RRE Portfolio Careers

This role bridges product development, intellectual property, regulatory strategy, and quality execution. You’ll help formulate and test new nicotine, supplement, and functional product concepts — while also playing a key role in documenting and protecting the innovations behind them. A major part of the role includes supporting the creation of provisional patent filings, conducting freedom-to-operate analyses, and helping manage IP documentation across evolving projects.
In addition, you’ll contribute to regulatory submissions (including PMTAs), coordinate lab testing with external partners, and support quality monitoring at manufacturing sites.

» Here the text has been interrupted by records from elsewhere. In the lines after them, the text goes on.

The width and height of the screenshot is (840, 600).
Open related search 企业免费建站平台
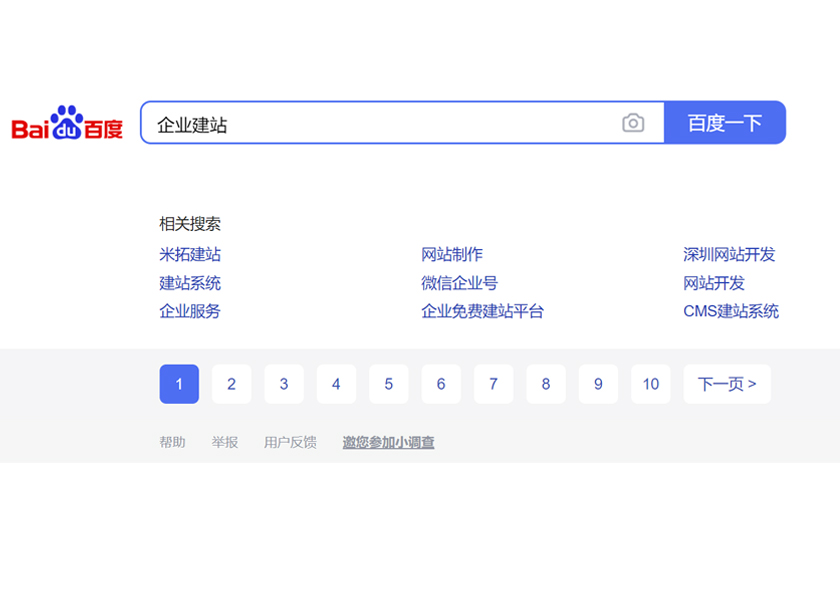pos(482,312)
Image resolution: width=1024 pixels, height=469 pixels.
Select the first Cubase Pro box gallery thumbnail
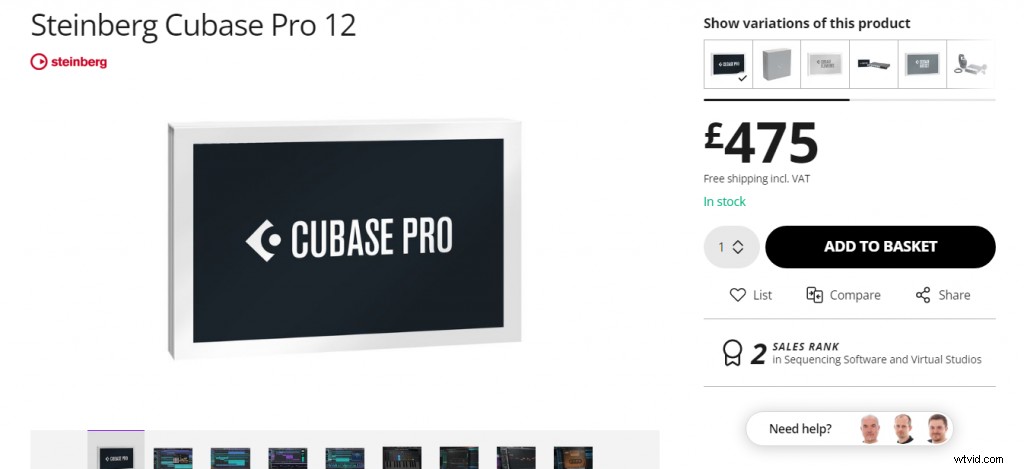click(116, 454)
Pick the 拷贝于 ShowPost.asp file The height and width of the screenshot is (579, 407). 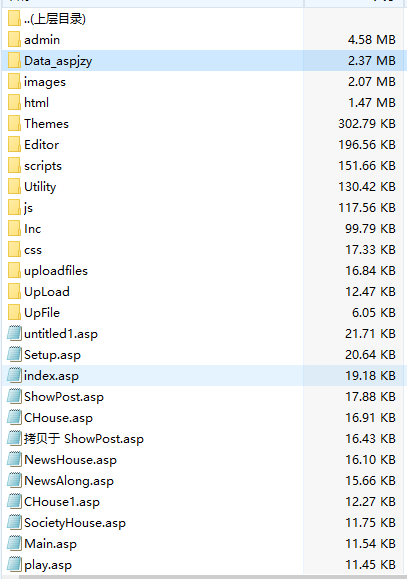tap(84, 439)
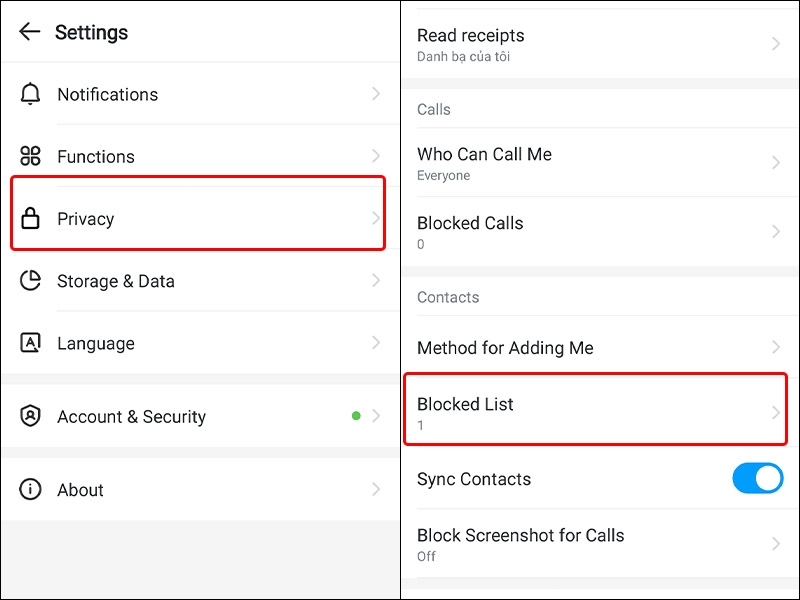Click the Privacy padlock icon
Viewport: 800px width, 600px height.
[30, 218]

The ideal candidate is comfortable working across technical disciplines — from lab-scale formulation to writing clear, defensible documentation that meets FDA and IP standards.

Responsibilities

• Contribute to formulation and prototype development of smoking cessation and functional health products across various formats.
• Support the creation and protection of intellectual property, including freedom-to-operate analyses, provisional patent drafting, and patent process coordination.
• Draft and refine sections of regulatory submissions, including Premarket Tobacco Product Applications (PMTAs) and other documentation.
• Coordinate with third-party laboratories for analytical testing and method development.
• Monitor and document quality processes at contract manufacturing partners.
• Collaborate cross-functionally with Product, Marketing, Regulatory, and Quality teams to drive project execution.
• Take on additional responsibilities as projects evolve.

Expected Qualifications

• 3+ years experience in one or more of the following: product development, regulatory affairs, lab-scale formulation, or quality assurance within consumer health, nicotine, supplement, or food categories.
• Educational background in a scientific or technical field such as Chemistry, Biology, Pharmacology, or related — or equivalent hands-on experience with demonstrated outputs.
• Strong scientific writing skills, especially in technical and regulatory formats.
• Highly organized, detail-oriented, and comfortable communicating in a remote work environment.
• Practical experience working in lab or formulation environments.
• Familiarity with FDA regulation of tobacco, food, drug, supplement or similar consumer products preferred.